Length of crystal ~1.7 cm

At a small venue in Tucson I stumbled upon an interesting specimen labeled “red quartz.”  I immediately shelled out a couple of bucks since it was a doubly terminated, nice floater crystal, and it was red.  It seemed obvious the crystal was authigenic quartz since it had sharp hexagonal crystal faces with simple terminations.  It “looked” essentially identical to the authigenic quartz known as Pecos Diamonds (see Blog posting July 11, 2013) except for the red color.  The red specimen came from a well-known collecting locality at DomeƱo, Chelva, Valencia, Valencian Community, Spain (  Here the Triassic Keuper Formation produces floater red quartz crystals from gypsum bearing marls. 

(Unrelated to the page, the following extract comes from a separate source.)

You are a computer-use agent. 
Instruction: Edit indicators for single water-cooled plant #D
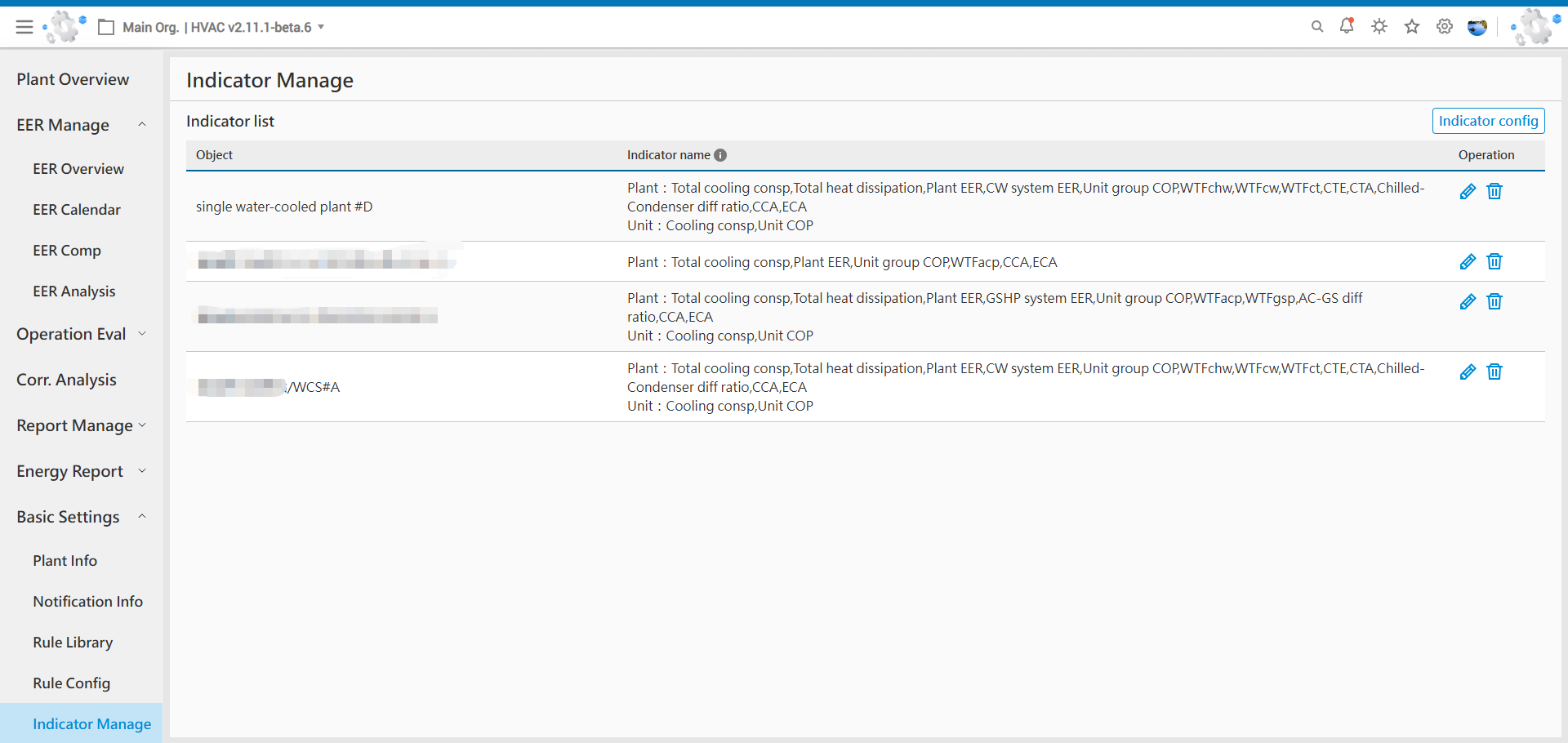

The Triassic Period (~252-201 Ma) was named for rocks exposed in Germany where there is a tripartite division:  the Bunter is mostly early Triassic with an arbitrary boundary with the Late Permian (mostly terrestrial), the Muschelkalk is Middle Triassic (inland marine with some restricted circulation basins) while the Keuper is Late Triassic (lots of deposition in evaporitic basins with minor marine incursions).  Much of the Keuper deposition is related to basins created by the initial breakup of supercontinent Pangaea---the future North America rifting apart from the future Europe (Laurasia).  Rocks of the Keuper (readers will notice that Keuper is used as a formation/group name as well as a generic name for the Late Triassic) are exposed over much of Europe including the British Isles. The rocks also were extensively deformed by numerous Mesozoic and Tertiary orogenies.  The terrestrial sediments of the Keuper are well-known for producing dinosaurs (and numerous other fossils).

The red colored Spanish quartz is known as ferruginous quartz, Eisenkiesel, or locally Jacintos de Compostela.  The latter name is often used by agencies selling specimens.  The red color is due to inclusions of hematite scattered evenly throughout the crystals and is different from other red-colored crystals created by surficial hematite.  There are very few localities around the world that have produced Eisenkiesel and the Spanish locality is certainly the best known.

So, if readers are interested in collecting interesting and different specimens of quartz look for Jacintos de Compostelas at the next rock show.